How to use Scala on Spark to load data into Hbase/MapRDB -- normal load or bulk load.

This article shows a sample code to load data into Hbase or MapRDB(M7) using Scala on Spark.
I will introduce 2 ways, one is normal load using Put , and another way is to use Bulk Load API.

1. Normal Load using org.apache.hadoop.hbase.client.Put(For Hbase and MapRDB)

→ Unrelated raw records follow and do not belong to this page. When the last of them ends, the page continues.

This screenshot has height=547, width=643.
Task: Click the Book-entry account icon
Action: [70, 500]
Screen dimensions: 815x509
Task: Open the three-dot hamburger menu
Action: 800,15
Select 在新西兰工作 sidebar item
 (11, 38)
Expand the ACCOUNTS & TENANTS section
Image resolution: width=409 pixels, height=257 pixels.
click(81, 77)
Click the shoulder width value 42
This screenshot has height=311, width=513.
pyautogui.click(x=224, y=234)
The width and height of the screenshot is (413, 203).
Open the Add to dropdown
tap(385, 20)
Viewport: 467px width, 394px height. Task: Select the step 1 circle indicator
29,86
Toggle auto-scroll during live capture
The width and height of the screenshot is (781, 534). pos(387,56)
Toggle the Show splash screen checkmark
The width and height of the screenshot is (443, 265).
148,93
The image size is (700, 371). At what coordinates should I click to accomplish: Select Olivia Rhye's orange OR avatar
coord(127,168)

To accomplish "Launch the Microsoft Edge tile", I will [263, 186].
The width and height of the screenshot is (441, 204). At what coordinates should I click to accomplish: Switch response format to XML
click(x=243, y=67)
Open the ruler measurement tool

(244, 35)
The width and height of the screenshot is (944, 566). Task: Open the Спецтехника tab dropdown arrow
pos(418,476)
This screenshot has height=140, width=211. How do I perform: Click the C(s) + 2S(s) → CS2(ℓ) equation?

This way is to use Put object to load data one by one. It is not so efficient as bulk loading.

import org.apache.spark._

import org.apache.spark.rdd.NewHadoopRDD

import org.apache.hadoop.hbase.{HBaseConfiguration, HTableDescriptor}

import org.apache.hadoop.hbase.client.HBaseAdmin

import org.apache.hadoop.hbase.mapreduce.TableInputFormat

import org.apache.hadoop.fs.Path;

import org.apache.hadoop.hbase.HColumnDescriptor

import org.apache.hadoop.hbase.util.Bytes

import org.apache.hadoop.hbase.client.Put;

import org.apache.hadoop.hbase.client.HTable;

val conf = HBaseConfiguration.create()

val tableName = "/t1"

conf.set(TableInputFormat.INPUT_TABLE, tableName)

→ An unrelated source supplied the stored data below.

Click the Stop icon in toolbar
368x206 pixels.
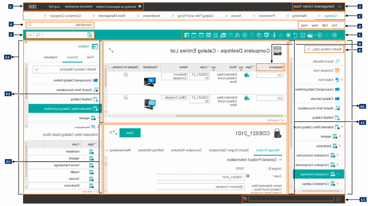288,35
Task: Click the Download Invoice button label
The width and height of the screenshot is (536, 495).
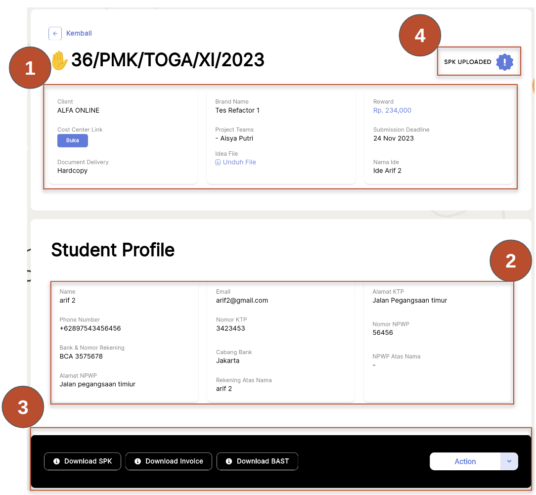Action: coord(174,461)
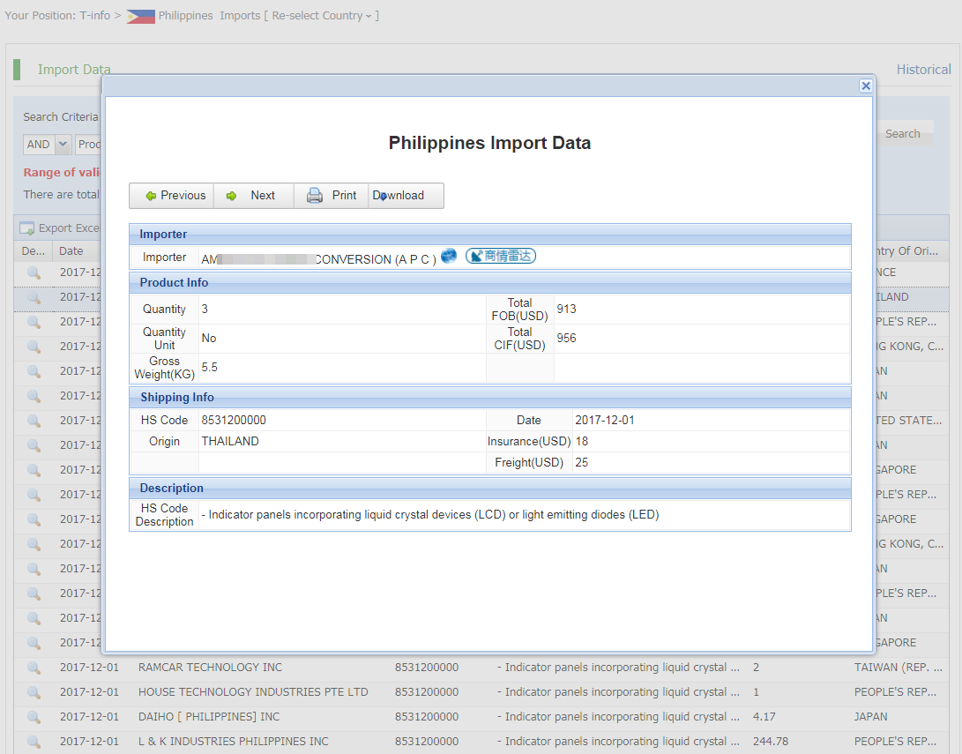Viewport: 962px width, 754px height.
Task: Click the Philippines flag icon
Action: click(x=140, y=16)
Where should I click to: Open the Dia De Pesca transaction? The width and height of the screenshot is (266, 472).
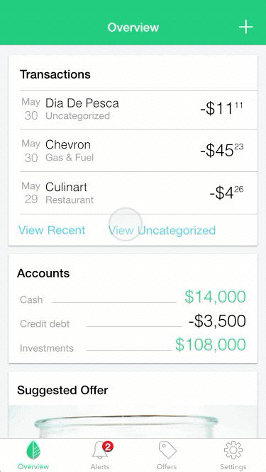point(139,110)
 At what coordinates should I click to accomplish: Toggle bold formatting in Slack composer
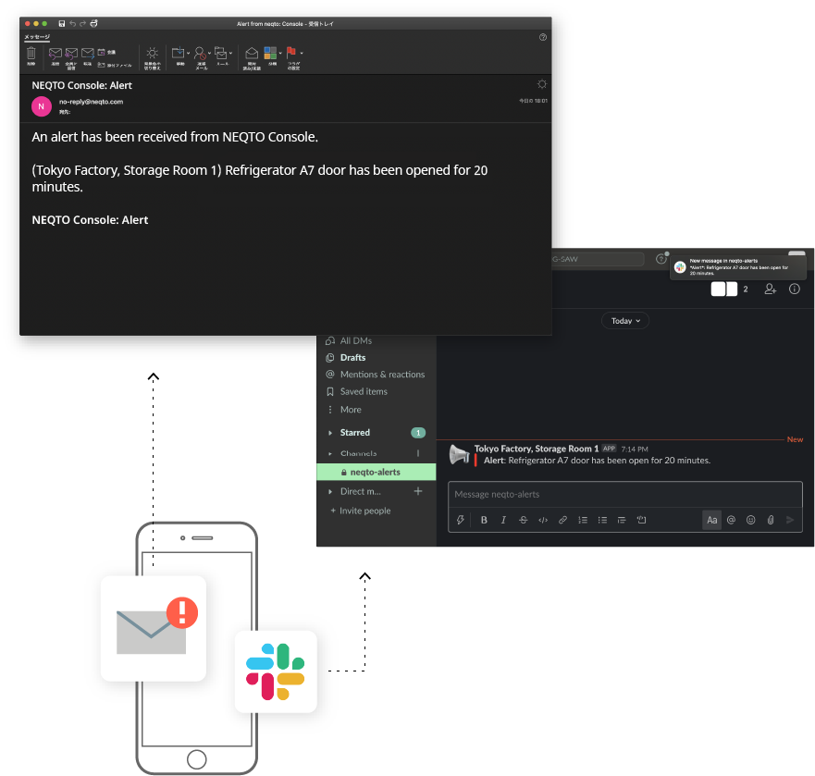(x=484, y=521)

val myTable = new HTable(conf, tableName);

var p = new Put();

p = new Put(new String("row999").getBytes());

p.add("cf".getBytes(), "column_name".getBytes(), new String("value999").getBytes());

myTable.put(p);

myTable.flushCommits();

2. Bulk Load using Hfiles(For Hbase only).

This way has 2 steps, 1st step is to generate Hfiles and then use org.apache.hadoop.hbase.mapreduce.LoadIncrementalHFiles to load the Hfiles in Hbase.
This only works for Hbase tables, not for MapRDB tables because is does not support bulk loading using Hfiles.

import org.apache.spark._

import org.apache.spark.rdd.NewHadoopRDD

import org.apache.hadoop.hbase.{HBaseConfiguration, HTableDescriptor}

import org.apache.hadoop.hbase.client.HBaseAdmin

import org.apache.hadoop.hbase.mapreduce.TableInputFormat

import org.apache.hadoop.fs.Path;

import org.apache.hadoop.hbase.HColumnDescriptor

import org.apache.hadoop.hbase.util.Bytes

import org.apache.hadoop.hbase.client.Put;

import org.apache.hadoop.hbase.client.HTable;

import org.apache.hadoop.hbase.mapred.TableOutputFormat

import org.apache.hadoop.mapred.JobConf

import org.apache.hadoop.hbase.io.ImmutableBytesWritable

import org.apache.hadoop.mapreduce.Job

import org.apache.hadoop.mapreduce.lib.input.FileInputFormat

import org.apache.hadoop.mapreduce.lib.output.FileOutputFormat

import org.apache.hadoop.hbase.KeyValue

import org.apache.hadoop.hbase.mapreduce.HFileOutputFormat

import org.apache.hadoop.hbase.mapreduce.LoadIncrementalHFiles

val conf = HBaseConfiguration.create()

val tableName = "hao"

val table = new HTable(conf, tableName) 

conf.set(TableOutputFormat.OUTPUT_TABLE, tableName)

val job = Job.getInstance(conf)

job.setMapOutputKeyClass (classOf[ImmutableBytesWritable])

job.setMapOutputValueClass (classOf[KeyValue])

HFileOutputFormat.configureIncrementalLoad (job, table)

// Generate 10 sample data:

val num = sc.parallelize(1 to 10)

val rdd = num.map(x=>{

    val kv: KeyValue = new KeyValue(Bytes.toBytes(x), "cf".getBytes(), "c1".getBytes(), "value_xxx".getBytes() )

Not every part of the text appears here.